§ **Assignment**:
Could you please retype exactly the lines from the start of the records below through the line that contains "Task: Close the rke2-master-1 tab", both included, and leave out the pictures?

· · · · · · ·

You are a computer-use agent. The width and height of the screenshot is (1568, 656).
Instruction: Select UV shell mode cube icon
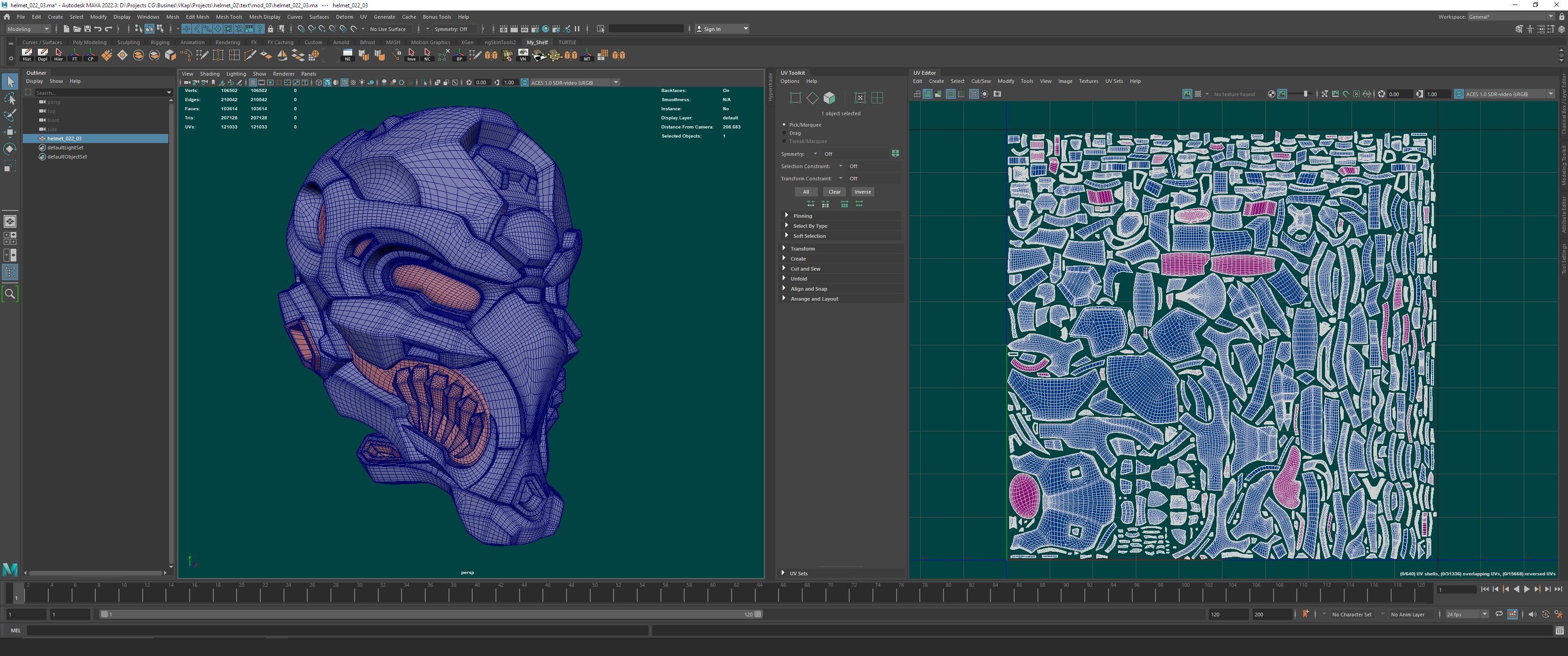tap(829, 98)
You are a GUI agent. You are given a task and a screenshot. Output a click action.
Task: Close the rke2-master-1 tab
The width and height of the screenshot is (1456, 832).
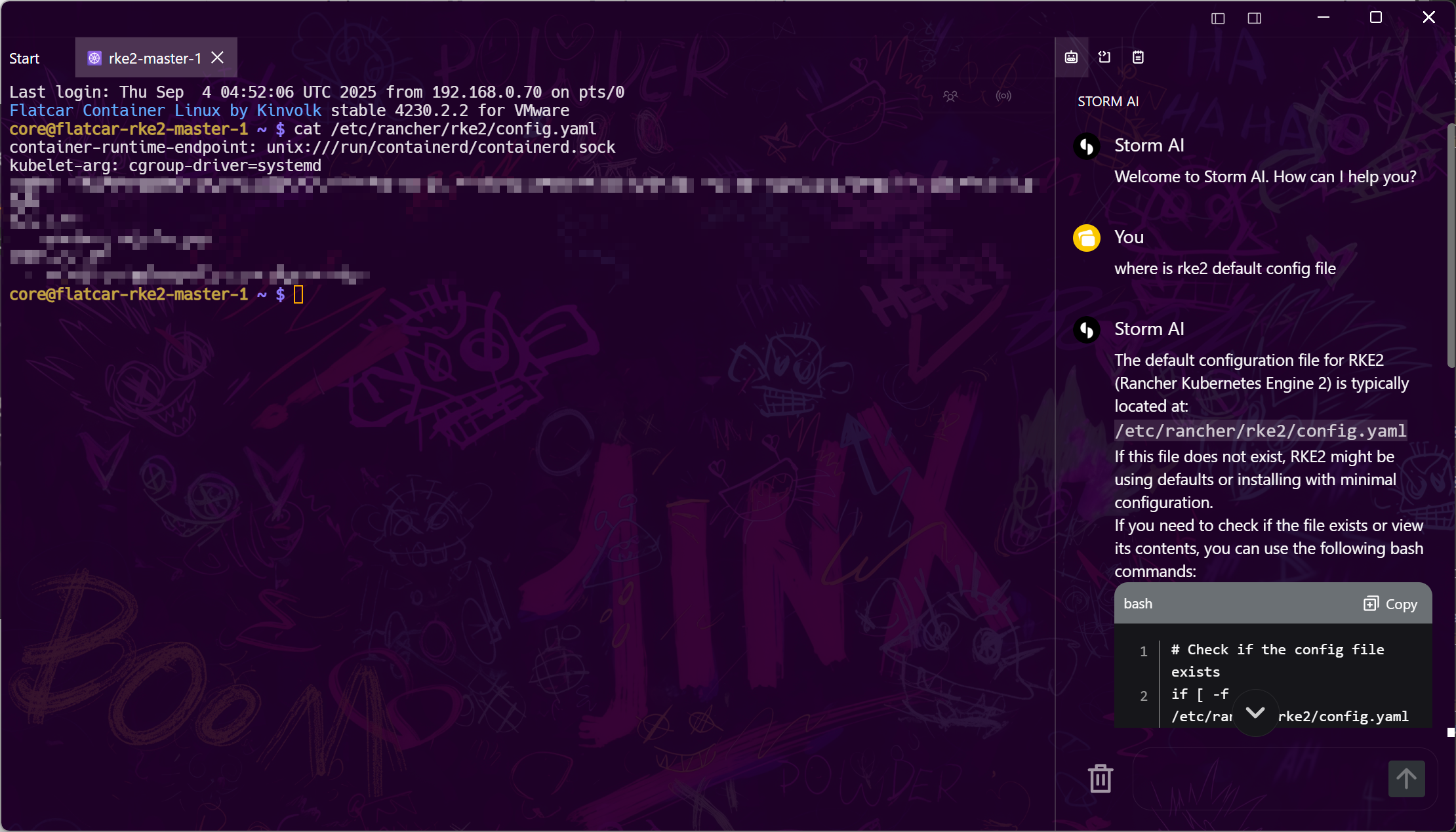(x=218, y=58)
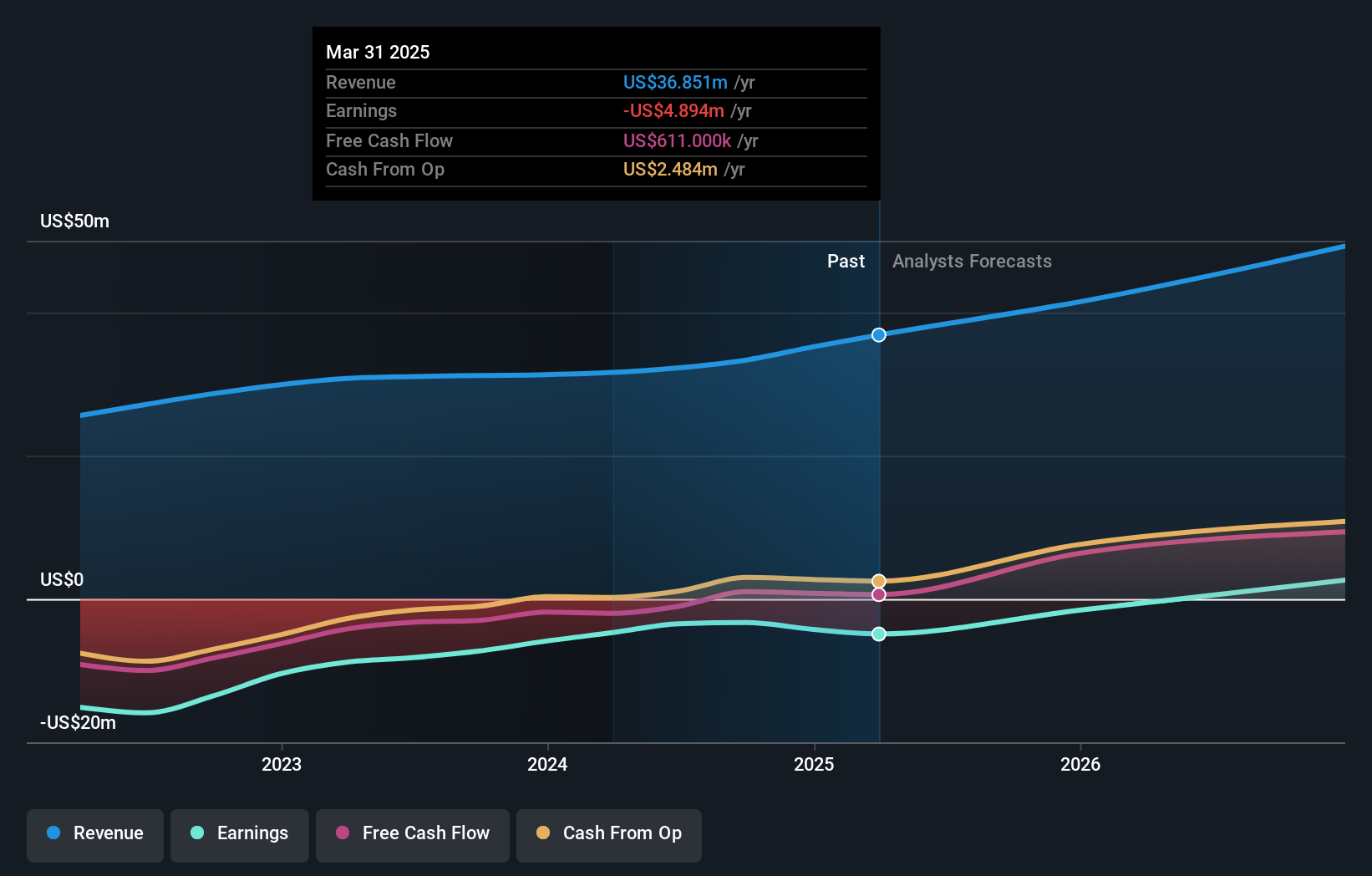Select the yellow Cash From Op chart marker
Image resolution: width=1372 pixels, height=876 pixels.
tap(878, 579)
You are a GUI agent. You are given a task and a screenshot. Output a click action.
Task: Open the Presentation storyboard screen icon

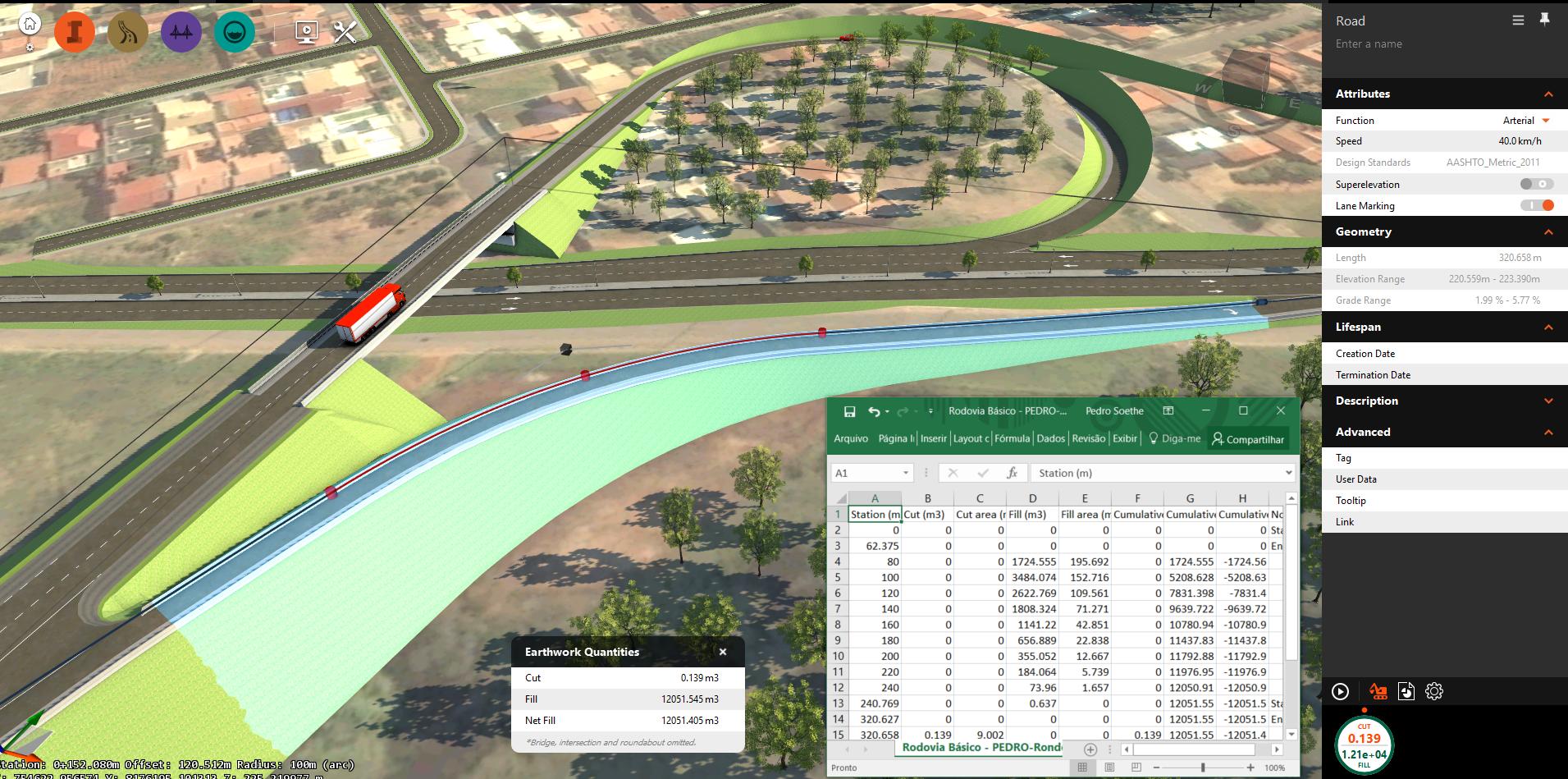(x=306, y=32)

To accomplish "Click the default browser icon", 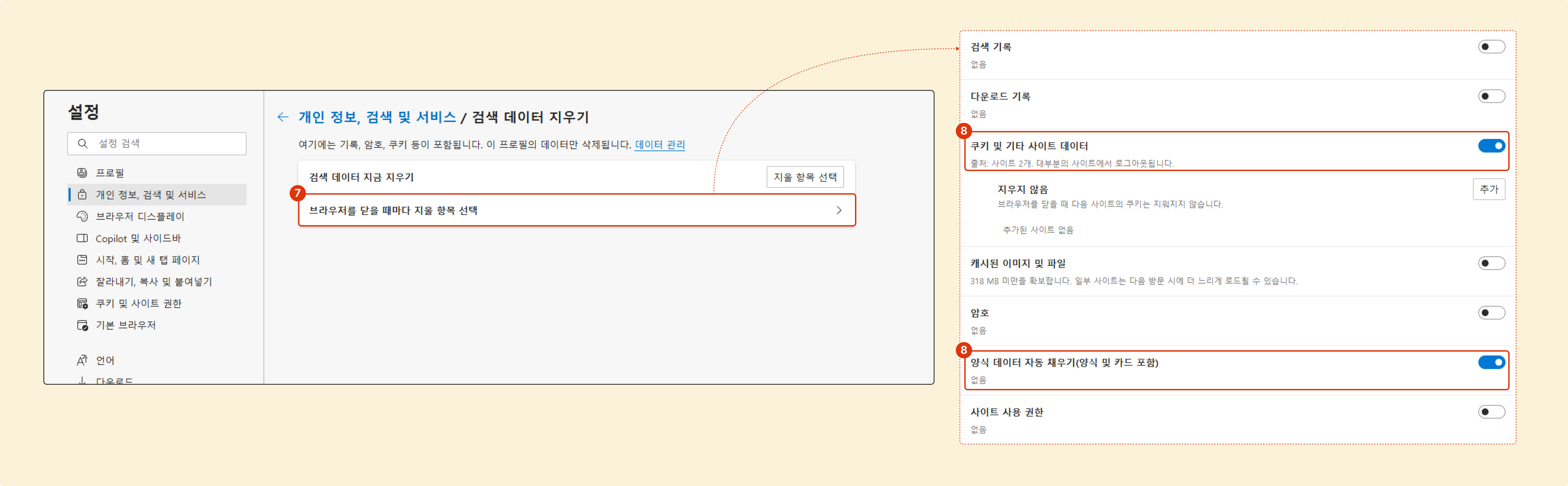I will click(x=82, y=325).
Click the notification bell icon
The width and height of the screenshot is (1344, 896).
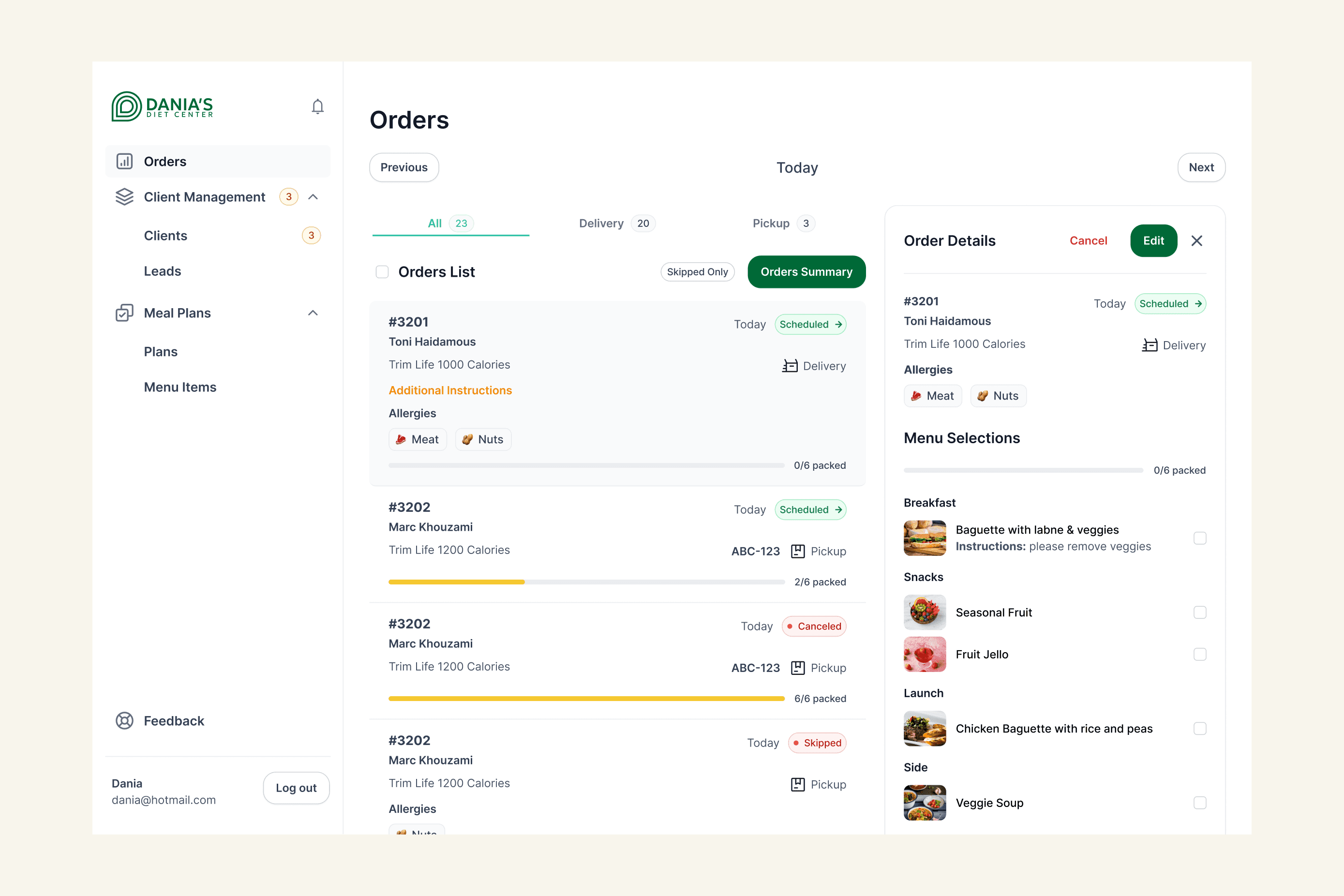pos(318,107)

· · · · · · ·

§ **Solution for this task**:
You are a computer-use agent. The width and height of the screenshot is (1568, 656).
Instruction: Select UV shell mode cube icon
tap(829, 98)
You are a GUI agent. You are given a task and a screenshot. Output a click action.
Task: Close the rke2-master-1 tab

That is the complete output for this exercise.